# 本文抜粋:
◇ ◇ ◇ ◇ ◇ ◇ ◇

はじめに
今回のテーマはこちら「末期がんのペットにしてあげられる終末期ケア」です。
今回はご質問頂いた内容を解説するようなものとなっています。
というのも私はココナラというサイトで個別での質問対応を行なっています。
そこで頂いたご質問で、他のご家族も疑問に思われている悩みではないかなと思い、
改めて共有してみようと考えました。
ご質問内容
今年で15歳になる猫を飼っています。
乳腺腫瘍を患っており、すでに肺に転移しています。
かかりつけ医には「やってあげられることはもうない」と言われたのですが、
呼吸が荒く振動そうです。
できる限り痛みや苦しみを緩和させてあげたいと考えています。
何かできることはありますでしょうか?
というご質問です。
つまり、今回のお話というのは
「肺転移が成立してしまっているがん患者に対して、何かしてあげられることはないですか?」というお話になります。
答えは、いくつか手段はあります。
それは以下の通りです。
- 胸水抜去
- ステロイドの服用
- 酸素室の使用
まずは今回の病気である『猫の乳腺腫瘍』について簡単にご説明した後、
具体的にこれらの終末期ケアのお話をしていきたいと思います。
猫の乳腺腫瘍について
猫の乳腺腫瘍は9割近くが悪性で、発見時の大きさやリンパ節転移の有無、行われた術式によって生存期間が変わってきます。

◇ ◇ ◇ ◇ ◇ ◇ ◇

# 実施事項:
A. 末期がんのペットの終末期ケアに関する本文から、「というのも私はココナラというサイトで個別での質問対応を行なっています。」を含む箇所から書き始め、「か?」というお話になります。」まで一字一句変えずに書き写してください。
B. 末期がんのペットの終末期ケアに関する本文について、最後に示された文の次から続きを書いてください。
データはこの作業とは一切関係ありません。

# データ:

◇ ◇ ◇ ◇ ◇ ◇ ◇

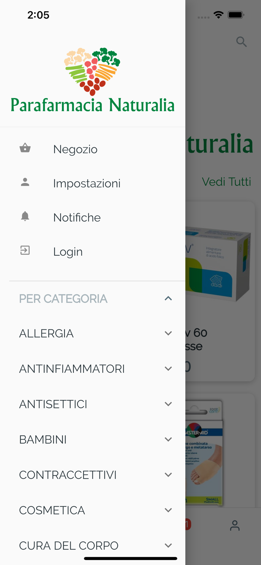Click the person icon beside Impostazioni
The width and height of the screenshot is (261, 565).
click(25, 182)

◇ ◇ ◇ ◇ ◇ ◇ ◇

# 順番どおりの出力:
A.
というのも私はココナラというサイトで個別での質問対応を行なっています。
そこで頂いたご質問で、他のご家族も疑問に思われている悩みではないかなと思い、
改めて共有してみようと考えました。
ご質問内容
今年で15歳になる猫を飼っています。
乳腺腫瘍を患っており、すでに肺に転移しています。
かかりつけ医には「やってあげられることはもうない」と言われたのですが、
呼吸が荒く振動そうです。
できる限り痛みや苦しみを緩和させてあげたいと考えています。
何かできることはありますでしょうか?
というご質問です。
つまり、今回のお話というのは
「肺転移が成立してしまっているがん患者に対して、何かしてあげられることはないですか?」というお話になります。

B.
もちろん長生きする条件というのは
できる限り小さい段階で見つける早期発見と両側乳腺全摘出+リンパ節郭清が基本になります。
今回、ご質問頂いた猫ちゃんに関しては肺転移つまり遠隔転移が成立しているため、
両側乳腺全摘出のような根治的手術の適応ではありません。
こういった根治が望めない癌の動物に対しては
痛みや苦しみをなるべく軽減させる『緩和治療』が選択されます。
この猫ちゃんは呼吸が荒くなっていて、しんどそうにしています。
こういった場合にしてあげられる緩和治療をご紹介します。
緩和治療について
胸水抜去
肺転移している動物では胸水が溜まってくることが多いです。
がんは体にとって異物であるため、肺にがんが発生すると、胸の中で強い炎症を引き起こします。
こういったがんによって起こる胸の中の炎症のことを『がん性胸膜炎』と言います。
がん性胸膜炎になると、胸に水が溜まってきます。
がん性胸膜炎による症状
がん性胸膜炎でよく見られる症状は『努力性呼吸』です。
努力性呼吸とは呼吸が荒くなっている様子のことを言います。
肺転移によって、肺がガンに置き換えられるため、呼吸が苦しくなってきます。
さらに、ガン性胸膜炎により胸水が溜まってくると肺が膨らみづらくなるので、
ダブルパンチで呼吸が苦しくなってきます。
肺転移症例への治療
転移した肺腫瘍に対するアプローチは抗がん剤の投与が必要になってきますが、
このような弱っている症例に対してはかえって体調悪化の原因になりかねません。
そこで少しでも効率よく肺を膨らませてあげるためには胸水を抜いてあげると良いと思います。
ステロイドの服用
次はステロイドの服用についてです。
まず最初にステロイドの服用に関しては科学的根拠はありません。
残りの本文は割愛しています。